--- Working data Enclosed Below ---
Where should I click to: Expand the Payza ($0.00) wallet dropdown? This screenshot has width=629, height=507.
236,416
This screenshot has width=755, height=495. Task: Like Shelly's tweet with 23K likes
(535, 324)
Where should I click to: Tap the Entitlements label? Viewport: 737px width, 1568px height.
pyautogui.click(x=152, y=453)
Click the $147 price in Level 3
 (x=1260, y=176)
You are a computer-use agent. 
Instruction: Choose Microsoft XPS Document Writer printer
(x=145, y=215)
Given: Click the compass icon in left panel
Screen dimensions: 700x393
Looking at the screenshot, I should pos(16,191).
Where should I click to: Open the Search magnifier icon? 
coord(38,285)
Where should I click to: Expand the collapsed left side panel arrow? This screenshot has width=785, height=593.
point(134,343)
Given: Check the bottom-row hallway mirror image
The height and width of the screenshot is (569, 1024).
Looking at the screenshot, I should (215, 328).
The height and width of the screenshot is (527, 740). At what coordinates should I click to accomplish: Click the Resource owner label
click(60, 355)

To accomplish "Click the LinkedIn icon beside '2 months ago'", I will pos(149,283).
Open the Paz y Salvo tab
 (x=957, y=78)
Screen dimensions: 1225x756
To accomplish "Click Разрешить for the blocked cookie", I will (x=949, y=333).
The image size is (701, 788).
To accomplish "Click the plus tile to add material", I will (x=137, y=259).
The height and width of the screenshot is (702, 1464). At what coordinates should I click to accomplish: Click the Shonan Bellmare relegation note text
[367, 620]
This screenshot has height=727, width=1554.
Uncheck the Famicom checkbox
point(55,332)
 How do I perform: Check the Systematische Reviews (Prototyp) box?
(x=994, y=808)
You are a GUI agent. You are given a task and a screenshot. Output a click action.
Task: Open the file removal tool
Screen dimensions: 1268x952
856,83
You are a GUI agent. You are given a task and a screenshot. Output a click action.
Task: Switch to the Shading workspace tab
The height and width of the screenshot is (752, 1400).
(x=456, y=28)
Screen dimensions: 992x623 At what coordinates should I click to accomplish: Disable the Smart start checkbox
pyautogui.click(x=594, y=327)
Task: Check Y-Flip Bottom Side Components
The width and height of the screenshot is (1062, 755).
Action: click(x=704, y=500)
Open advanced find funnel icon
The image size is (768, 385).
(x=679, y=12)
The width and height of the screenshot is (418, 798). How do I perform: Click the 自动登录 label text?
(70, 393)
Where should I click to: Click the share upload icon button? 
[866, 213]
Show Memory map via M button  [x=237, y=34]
--- End of Enclosed Working data ---
● **Problem to solve**
The answer is to be the lines from the one holding "The image size is (701, 788)." through the end of the data above, transcribed character for character, both ends included.

● **Your solution**
The image size is (701, 788).
To accomplish "Click the plus tile to add material", I will (x=137, y=259).
The height and width of the screenshot is (702, 1464). At what coordinates should I click to accomplish: Click the Shonan Bellmare relegation note text
[367, 620]
This screenshot has height=727, width=1554.
Uncheck the Famicom checkbox
point(55,332)
 How do I perform: Check the Systematische Reviews (Prototyp) box?
(x=994, y=808)
You are a GUI agent. You are given a task and a screenshot. Output a click action.
Task: Open the file removal tool
Screen dimensions: 1268x952
856,83
You are a GUI agent. You are given a task and a screenshot. Output a click action.
Task: Switch to the Shading workspace tab
The height and width of the screenshot is (752, 1400).
(x=456, y=28)
Screen dimensions: 992x623 At what coordinates should I click to accomplish: Disable the Smart start checkbox
pyautogui.click(x=594, y=327)
Task: Check Y-Flip Bottom Side Components
The width and height of the screenshot is (1062, 755).
Action: click(x=704, y=500)
Open advanced find funnel icon
The image size is (768, 385).
(x=679, y=12)
The width and height of the screenshot is (418, 798). How do I perform: Click the 自动登录 label text?
(70, 393)
Where should I click to: Click the share upload icon button? 
[866, 213]
Show Memory map via M button  [x=237, y=34]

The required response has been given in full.